Any of these would be more than enough for Kasich, whose bounce could peak around the same time as the Aug. 4 polling deadline for the Fox debate. As it currently stands, he would need about a three-point increase to beat candidates like New Jersey Gov. Chris Christie or former Texas Gov. Rick Perry, two Republicans who currently appear likely to make it into the first debate based on Fox's criteria. Others in close range are former Pennsylvania Sen. Rick Santorum, South Carolina Sen. Lindsey Graham, businesswoman Carly Fiorina, Louisiana Gov. Bobby Jindal and former New York Gov. George Pataki.
Not every candidate has been fortunate enough to see a statistically significant announcement bounce. While Kentucky Sen. Rand Paul's numbers have been constantly strong (he is at no risk of losing a debate spot), he received only a 2- percentage-point increase after his April entry. Perry, Graham, Fiorina and Pataki all saw between 1 and 2 percentage point bumps. Jindal and Christie got none at all.
"Outside of the most intensely active voters, these are fairly distant figures still," said Franklin. "For an awful lot of the electorate at this point, these are names and events that are basically encountered by accident when you're watching the news. You have to break through into consciousness."
Being left out of the debates may not be a deathblow to a fledgling campaign. Fox is televising a candidate forum earlier in the day for non-top-10 candidates. And CSPAN is partnering with the New Hampshire Union Leader to host a separate, unofficial forum in New Hampshire on Aug. 3 that Kasich will attend.

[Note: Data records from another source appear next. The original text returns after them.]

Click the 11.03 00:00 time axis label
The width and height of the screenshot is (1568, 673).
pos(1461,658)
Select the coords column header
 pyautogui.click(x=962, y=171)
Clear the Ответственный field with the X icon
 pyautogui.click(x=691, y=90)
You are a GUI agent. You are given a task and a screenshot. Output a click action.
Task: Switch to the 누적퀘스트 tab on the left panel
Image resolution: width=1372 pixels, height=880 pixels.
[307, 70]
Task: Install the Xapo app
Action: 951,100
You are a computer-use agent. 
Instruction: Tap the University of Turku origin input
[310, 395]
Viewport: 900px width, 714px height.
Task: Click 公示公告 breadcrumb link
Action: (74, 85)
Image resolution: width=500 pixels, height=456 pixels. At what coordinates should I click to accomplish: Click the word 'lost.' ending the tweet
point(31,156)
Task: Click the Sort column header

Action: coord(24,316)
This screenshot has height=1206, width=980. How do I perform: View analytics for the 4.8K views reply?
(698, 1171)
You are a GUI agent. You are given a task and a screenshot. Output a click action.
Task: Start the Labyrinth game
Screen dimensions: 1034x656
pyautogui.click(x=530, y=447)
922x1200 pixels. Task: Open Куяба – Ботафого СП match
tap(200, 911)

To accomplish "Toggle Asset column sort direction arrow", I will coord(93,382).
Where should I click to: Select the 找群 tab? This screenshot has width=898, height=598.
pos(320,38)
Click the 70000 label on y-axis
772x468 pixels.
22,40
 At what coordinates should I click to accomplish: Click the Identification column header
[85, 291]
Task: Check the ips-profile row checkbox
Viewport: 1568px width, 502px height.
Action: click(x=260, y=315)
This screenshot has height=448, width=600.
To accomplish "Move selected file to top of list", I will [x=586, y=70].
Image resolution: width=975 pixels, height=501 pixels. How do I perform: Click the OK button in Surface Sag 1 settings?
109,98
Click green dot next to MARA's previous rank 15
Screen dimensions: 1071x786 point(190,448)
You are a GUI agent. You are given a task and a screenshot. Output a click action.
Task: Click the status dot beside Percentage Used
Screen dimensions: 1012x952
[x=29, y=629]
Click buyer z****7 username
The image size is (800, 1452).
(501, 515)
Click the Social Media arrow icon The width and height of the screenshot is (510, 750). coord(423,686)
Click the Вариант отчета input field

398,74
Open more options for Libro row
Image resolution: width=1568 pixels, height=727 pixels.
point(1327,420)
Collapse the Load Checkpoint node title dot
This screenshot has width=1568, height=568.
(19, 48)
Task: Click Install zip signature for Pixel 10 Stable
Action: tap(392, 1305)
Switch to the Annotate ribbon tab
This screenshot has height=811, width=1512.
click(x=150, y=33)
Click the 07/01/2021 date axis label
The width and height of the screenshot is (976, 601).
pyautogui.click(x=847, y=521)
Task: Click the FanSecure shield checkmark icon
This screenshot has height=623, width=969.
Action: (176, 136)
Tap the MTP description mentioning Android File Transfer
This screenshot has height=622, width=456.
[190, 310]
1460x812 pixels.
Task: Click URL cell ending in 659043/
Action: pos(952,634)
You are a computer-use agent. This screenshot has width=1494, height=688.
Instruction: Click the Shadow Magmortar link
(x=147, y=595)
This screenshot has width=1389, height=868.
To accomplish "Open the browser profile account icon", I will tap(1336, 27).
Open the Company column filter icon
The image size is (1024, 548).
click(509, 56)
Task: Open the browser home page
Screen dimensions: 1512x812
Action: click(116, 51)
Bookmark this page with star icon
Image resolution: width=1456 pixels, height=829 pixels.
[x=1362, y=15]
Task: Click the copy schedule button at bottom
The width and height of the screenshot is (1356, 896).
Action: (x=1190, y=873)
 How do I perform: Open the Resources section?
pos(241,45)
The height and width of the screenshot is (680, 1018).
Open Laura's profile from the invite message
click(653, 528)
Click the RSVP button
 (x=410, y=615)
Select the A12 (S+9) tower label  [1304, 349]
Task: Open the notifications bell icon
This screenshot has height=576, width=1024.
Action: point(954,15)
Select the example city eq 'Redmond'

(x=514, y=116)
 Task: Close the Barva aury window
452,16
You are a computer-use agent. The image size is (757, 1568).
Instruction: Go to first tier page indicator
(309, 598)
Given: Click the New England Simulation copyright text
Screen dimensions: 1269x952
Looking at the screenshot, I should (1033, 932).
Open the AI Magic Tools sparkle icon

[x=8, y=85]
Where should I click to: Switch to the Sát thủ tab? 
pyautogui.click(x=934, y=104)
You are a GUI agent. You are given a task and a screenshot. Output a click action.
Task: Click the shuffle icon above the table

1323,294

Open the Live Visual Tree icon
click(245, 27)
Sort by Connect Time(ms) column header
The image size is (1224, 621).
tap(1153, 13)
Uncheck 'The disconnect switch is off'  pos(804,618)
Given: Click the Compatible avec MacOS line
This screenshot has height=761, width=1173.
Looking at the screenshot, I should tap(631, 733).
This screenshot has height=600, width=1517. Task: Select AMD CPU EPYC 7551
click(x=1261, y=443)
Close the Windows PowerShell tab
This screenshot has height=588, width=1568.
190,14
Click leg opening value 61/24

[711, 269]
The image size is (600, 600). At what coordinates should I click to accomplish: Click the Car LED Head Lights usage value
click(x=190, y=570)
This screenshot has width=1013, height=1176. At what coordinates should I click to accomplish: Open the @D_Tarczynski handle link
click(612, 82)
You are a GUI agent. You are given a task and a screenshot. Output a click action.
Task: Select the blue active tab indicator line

But exposure to a broad Fox primetime audience this early in the race, and the chance to go head-to-head with 2016 frontrunners, could conceivably influence which candidates overcome political inertia in this congested field of GOP candidates and which ones drift off into oblivion.
Kasich's team said his announcement timing had nothing to do with the Fox debate. "He's not even a candidate yet," says Chris Schrimpf, a spokesman for New Day, which has been focused on meeting several fundraising and staffing goals in recent weeks.
The group revealed last week that it raised $11.5 million in two months. Kasich has also made headlines by hiring campaign veterans like Fred Davis as a media strategist, Linda DiVall as a pollster, and John Weaver as a chief strategist. Former New Hampshire Sen. John Sununu is helping Kasich build a Granite State operation. "We're not putting the cart before the horse," added Schrimpf. "We're focused on the announcement."
Making his rollout more difficult in the coming weeks, Kasich may be competing with the noise of Trump's ongoing (and escalating) brawl with the Republican Party. He will also be competing for news coverage with other low-polling Republicans trying to get noticed around the country.
Opportunity Freedom, a super-PAC supporting Perry, will spend $1 million on national ads in the coming weeks, according to spokesman Jordan Russell. Aiding the re-introduction of Perry after his troubled 2012 nomination bid, the ads will run primarily on Fox News, conservative radio and online, Russell said. The explicit goal: ensuring that when the first GOP debate starts, Perry is standing behind on of the podiums.
"This is about moving the needle and making sure that Gov. Perry has a place on the stage to make his case to the public," said Russell, who added that the group was spending money that normally would have been saved for early primary contests. "These are the new rules that have been set up by Fox that we have to play by. To get on that stage, that's great opportunity, a free opportunity, to get in front of a large audience."